Dlk1 is necessary for proper skeletal muscle development and regeneration

• Published in: PloS one Vol. 5; no. 11; p. e15055
• Main Authors: Waddell, Jolena N, Zhang, Peijing, Wen, Yefei, Gupta, Sanjay K, Yevtodiyenko, Aleksey, Schmidt, Jennifer V, Bidwell, Christopher A, Kumar, Ashok, Kuang, Shihuan
• Format: Journal Article
• Language: English
• Published: United States Public Library of Science 29.11.2010; Public Library of Science (PLoS)
• Subjects: Ablation; Analysis; Animal models; Animal sciences; Animals; Biology; Blotting, Western; Body weight; Cell Differentiation; Cell Line; Cell Proliferation; Cell self-renewal; Cells (biology); Cells, Cultured; Cervical cancer; Cytokines; Developmental biology; Differentiation; Drosophila; Epidermal growth factor; Gene expression; Growth rate; Hypertrophy; Immunohistochemistry; Inflammation; Insects; Intercellular Signaling Peptides and Proteins - genetics; Intercellular Signaling Peptides and Proteins - metabolism; Mammals; Mice; Mice, Inbred C57BL; Mice, Knockout; Muscle Fibers, Skeletal - cytology; Muscle Fibers, Skeletal - metabolism; Muscle proteins; Muscle, Skeletal - metabolism; Muscle, Skeletal - physiology; Muscles; Muscular dystrophy; Musculoskeletal system; Myoblasts; Myoblasts - cytology; Myoblasts - metabolism; MyoD protein; MyoD Protein - genetics; MyoD Protein - metabolism; Myogenesis; Myosin; Neurobiology; Neurosciences; NF-κB protein; Overexpression; Preadipocyte factor 1; Regeneration; Reverse Transcriptase Polymerase Chain Reaction; Rodents; Satellite cells; Satellite Cells, Skeletal Muscle - cytology; Satellite Cells, Skeletal Muscle - metabolism; Satellites; Signaling; Skeletal muscle; Stem cell transplantation; Stem cells; Urban regeneration; Weight reduction; Indiana; United States > US; Kentucky
• ISSN: 1932-6203; 1932-6203
• DOI: 10.1371/journal.pone.0015055

Delta-like 1homolog (Dlk1) is an imprinted gene encoding a transmembrane protein whose increased expression has been associated with muscle hypertrophy in animal models.

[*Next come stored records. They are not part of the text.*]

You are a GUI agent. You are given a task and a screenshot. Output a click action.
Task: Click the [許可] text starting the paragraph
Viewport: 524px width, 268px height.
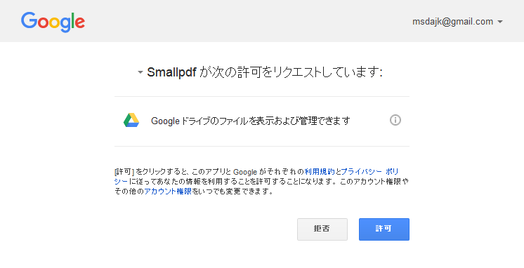pyautogui.click(x=124, y=172)
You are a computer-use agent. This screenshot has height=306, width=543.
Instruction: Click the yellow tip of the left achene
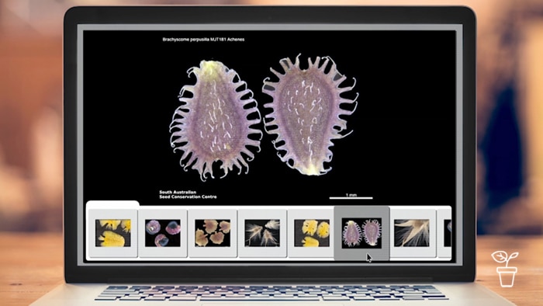pyautogui.click(x=212, y=68)
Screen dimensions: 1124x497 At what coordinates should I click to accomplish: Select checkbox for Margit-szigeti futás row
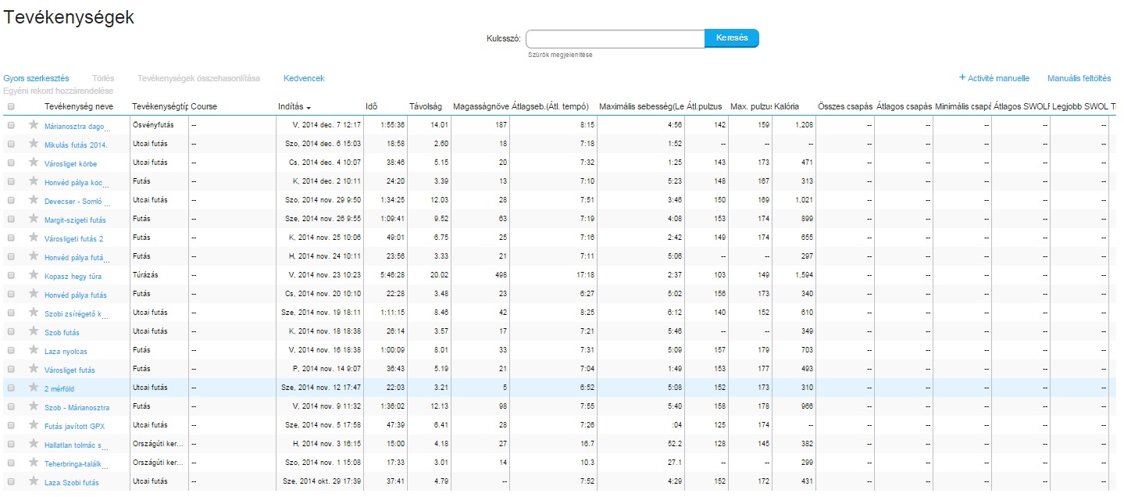11,220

However, the mechanisms by which Dlk1 regulates skeletal muscle plasticity remain unknown. Here we combine conditional gene knockout and over-expression analyses to investigate the role of Dlk1 in mouse muscle development, regeneration and myogenic stem cells (satellite cells). Genetic ablation of Dlk1 in the myogenic lineage resulted in reduced body weight and skeletal muscle mass due to reductions in myofiber numbers and myosin heavy chain IIB gene expression. In addition, muscle-specific Dlk1 ablation led to postnatal growth retardation and impaired muscle regeneration, associated with augmented myogenic inhibitory signaling mediated by NF-κB and inflammatory cytokines. To examine the role of Dlk1 in satellite cells, we analyzed the proliferation, self-renewal and differentiation of satellite cells cultured on their native host myofibers. We showed that ablation of Dlk1 inhibits the expression of the myogenic regulatory transcription factor MyoD, and facilitated the self-renewal of activated satellite cells. Conversely, Dlk1 over-expression inhibited the proliferation and enhanced differentiation of cultured myoblasts. As Dlk1 is expressed at low levels in satellite cells but its expression rapidly increases upon myogenic differentiation in vitro and in regenerating muscles in vivo, our results suggest a model in which Dlk1 expressed by nascent or regenerating myofibers non-cell autonomously promotes the differentiation of their neighbor satellite cells and therefore leads to muscle hypertrophy.